Meta signed agreements with Vistra, Oklo, and TerraPower to secure nuclear power for AI, CNBC reported. AI infrastructure power demand is outrunning grid procurement habits, forcing long-dated contracting tied to permitting and buildout timelines.
Meta is converting AI power demand into long dated nuclear supply by mixing proven plants with early stage reactors, shifting execution risk from electricity availability to permitting and buildout timelines.
Before these agreements, Big Tech data center growth leaned on grid purchases and renewable contracts. SMRs sat in development while corporate procurement stayed inside established interconnection and contracting paths. Meta previously announced a 20-year agreement with Constellation tied to Clinton beginning 2027. SMR advocates cite factory production and cost benefits, while critics cite scale and cost challenges.
There are no US SMRs in commercial operations yet, and new projects require permits. Oklo is pre-revenue and its reactor plans are pending Nuclear Regulatory Commission review and approval. NuScale and UAMPS terminated the CFPP on Nov. 8, 2023, showing viability can fail when offtake subscriptions thin. Financial Times notes Oklo lacks regulatory approval and experts call SMR commercialization complex and costly, per Financial Times. "Meta’s funding commitment in support of early procurement and development activity is a major step in moving advanced nuclear forward," said Jacob DeWitte, Co-founder and CEO at Oklo, according to Meta.
The deals address near term electricity needs through existing plants, while expansion relies on SMRs facing permitting and commercialization hurdles. Meta's 20-year PPAs buy time from Vistra plants in Ohio and Pennsylvania, as Oklo and TerraPower sit on approval paths. Prometheus targets 2026 in New Albany, Ohio, while Oklo targets around 2030 and TerraPower cites as early as 2032. Meta's 6.6 gigawatts by 2035 claim sits across operating units and projects under development. The prepay mechanism funds project certainty at Oklo, while licensing schedules still govern deployment pacing.

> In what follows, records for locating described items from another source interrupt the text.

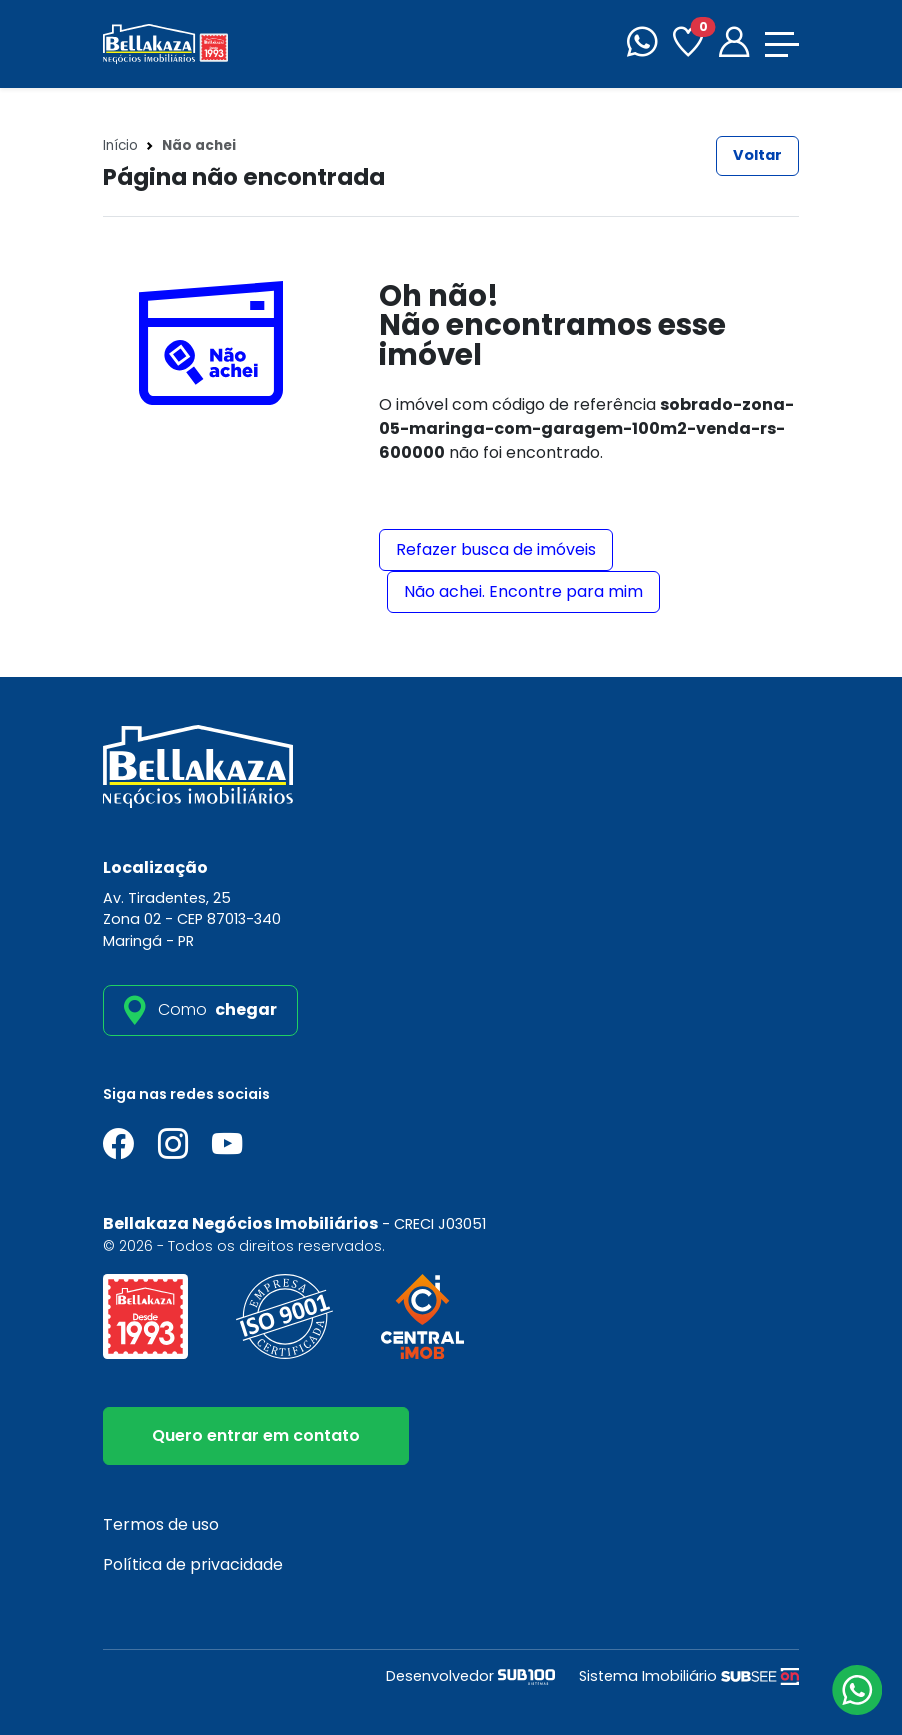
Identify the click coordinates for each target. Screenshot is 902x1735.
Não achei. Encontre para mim (523, 591)
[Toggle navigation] (782, 44)
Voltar (757, 155)
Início (120, 145)
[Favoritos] (688, 44)
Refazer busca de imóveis (496, 549)
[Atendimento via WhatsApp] (857, 1690)
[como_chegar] (200, 1010)
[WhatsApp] (642, 44)
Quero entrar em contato (256, 1435)
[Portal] (734, 44)
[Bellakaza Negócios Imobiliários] (165, 42)
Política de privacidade (193, 1564)
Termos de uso (161, 1524)
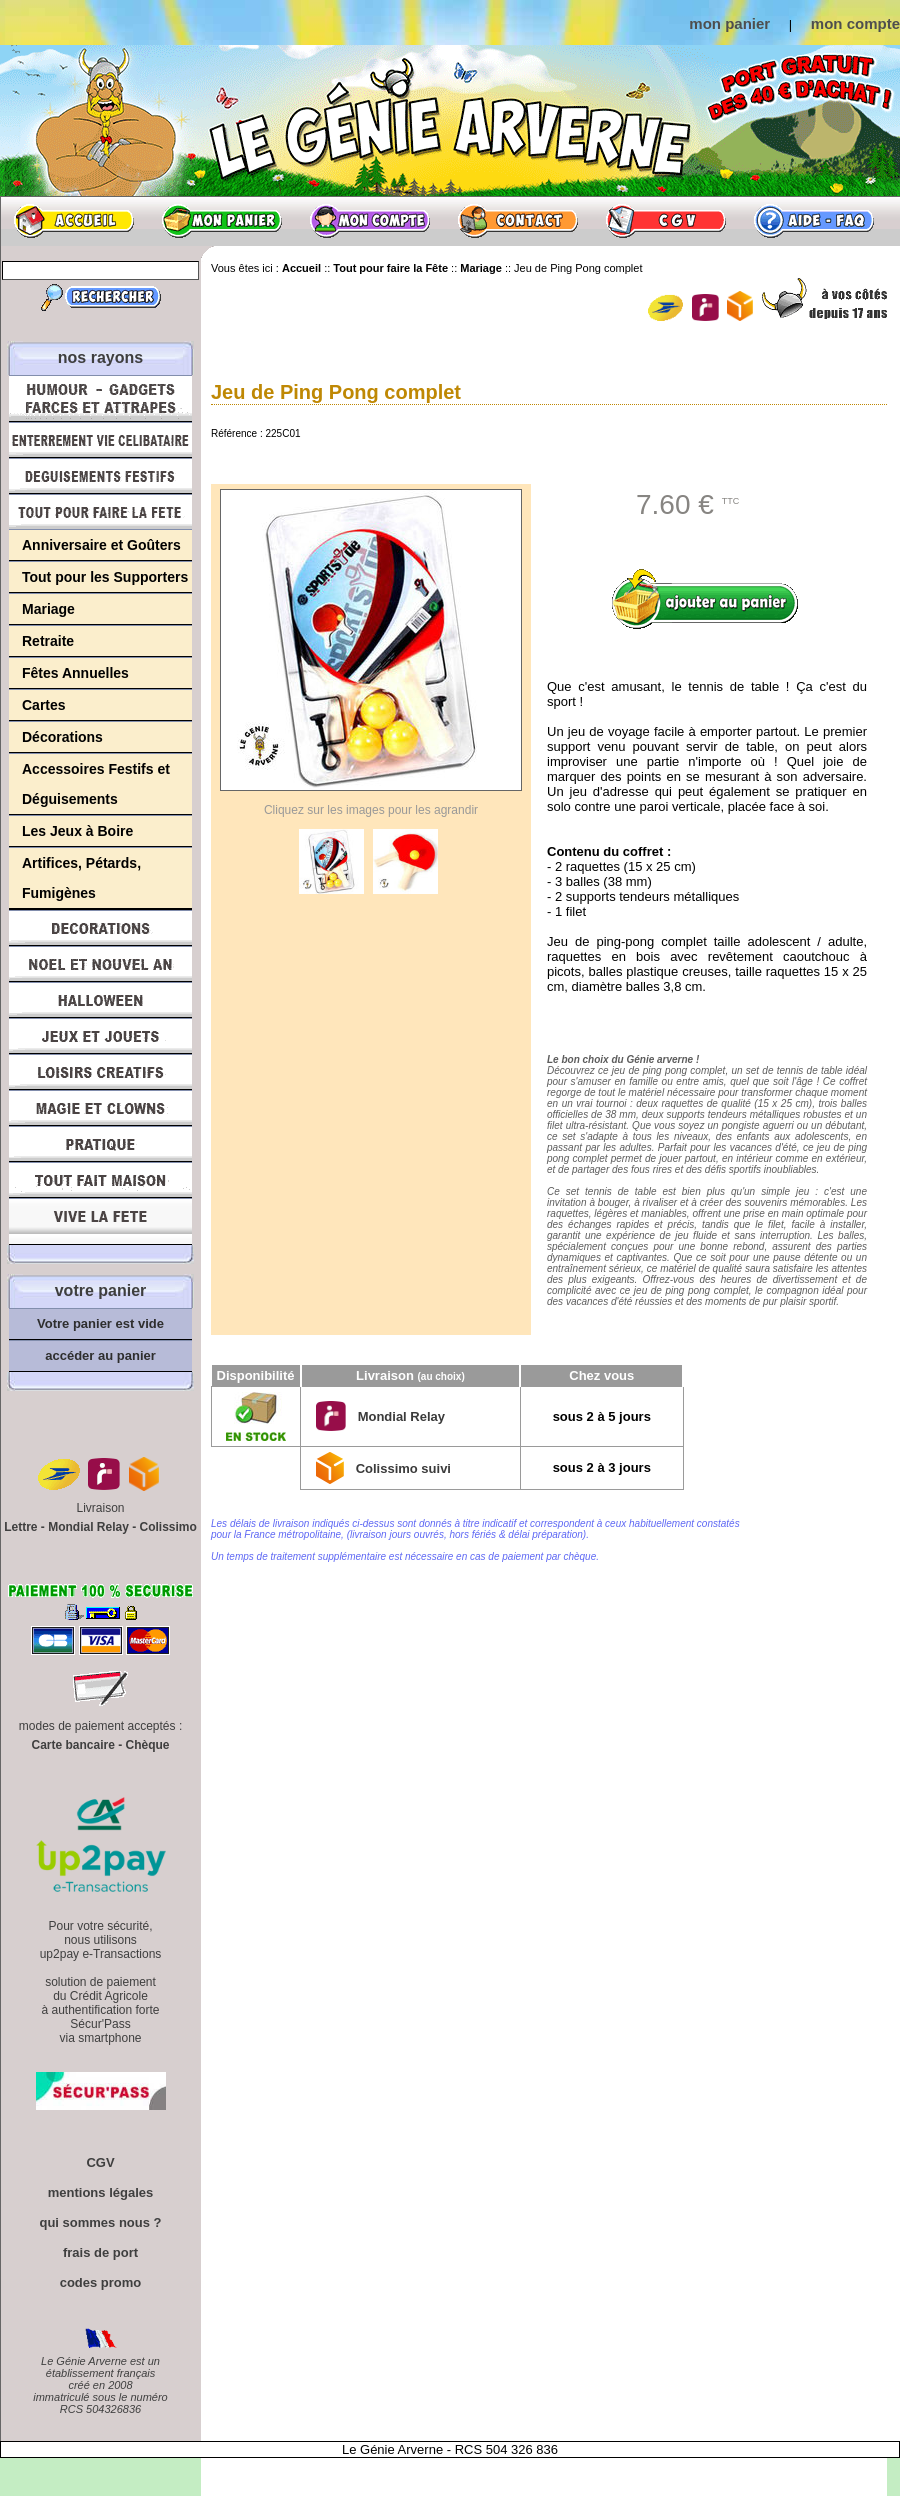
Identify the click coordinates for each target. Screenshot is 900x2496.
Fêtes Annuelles (75, 673)
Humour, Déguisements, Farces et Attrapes (100, 398)
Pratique (100, 1144)
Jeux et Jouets (100, 1036)
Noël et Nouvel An (100, 964)
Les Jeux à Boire (77, 831)
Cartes (44, 705)
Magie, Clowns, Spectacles (100, 1108)
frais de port (100, 2252)
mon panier (729, 23)
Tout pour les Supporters (105, 577)
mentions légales (100, 2192)
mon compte (855, 23)
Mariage (48, 609)
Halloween (100, 1000)
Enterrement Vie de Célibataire (100, 440)
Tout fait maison (100, 1180)
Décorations (62, 737)
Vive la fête (100, 1221)
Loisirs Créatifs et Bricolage (100, 1072)
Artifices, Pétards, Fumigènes (81, 878)
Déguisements (100, 476)
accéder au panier (100, 1355)
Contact (518, 221)
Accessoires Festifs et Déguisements (96, 784)
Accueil (74, 221)
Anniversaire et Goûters (101, 545)
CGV (666, 221)
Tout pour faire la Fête (100, 512)
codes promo (101, 2282)
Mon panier (222, 221)
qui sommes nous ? (100, 2222)
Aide (814, 221)
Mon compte (370, 221)
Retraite (48, 641)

NuScale’s CFPP ended after subscription targets failed, while Meta is using long-dated contracts plus development funding. Vistra cites more than 2,600 megawatts from three plants, while Oklo targets up to 1.2 gigawatts in Ohio later. Meta also cites TerraPower power as early as 2032 plus rights for additional projects by 2035. Financial Times frames commercialization as costly and complex, while Meta frames procurement as an infrastructure input. Meta’s hybrid structure turns near-term availability into contracting, while the long-dated bottleneck concentrates in approvals and construction schedules.
Financial terms and pricing for the Meta agreements remain undisclosed. The exact volume Meta will draw from each counterparty over time stays unspecified. Dependency on projects under development constrains claims of delivered 6.6 gigawatts by 2035. Lack of US SMR operating history adds delivery risk alongside permitting and commercialization hurdles. The hybrid structure pulls near-term supply from operating units while pushing later capacity into licensing and construction schedules. How quickly NRC reviews clear and whether 2030 to 2035 targets hold will determine procurement outcomes across Vistra, Oklo, and TerraPower.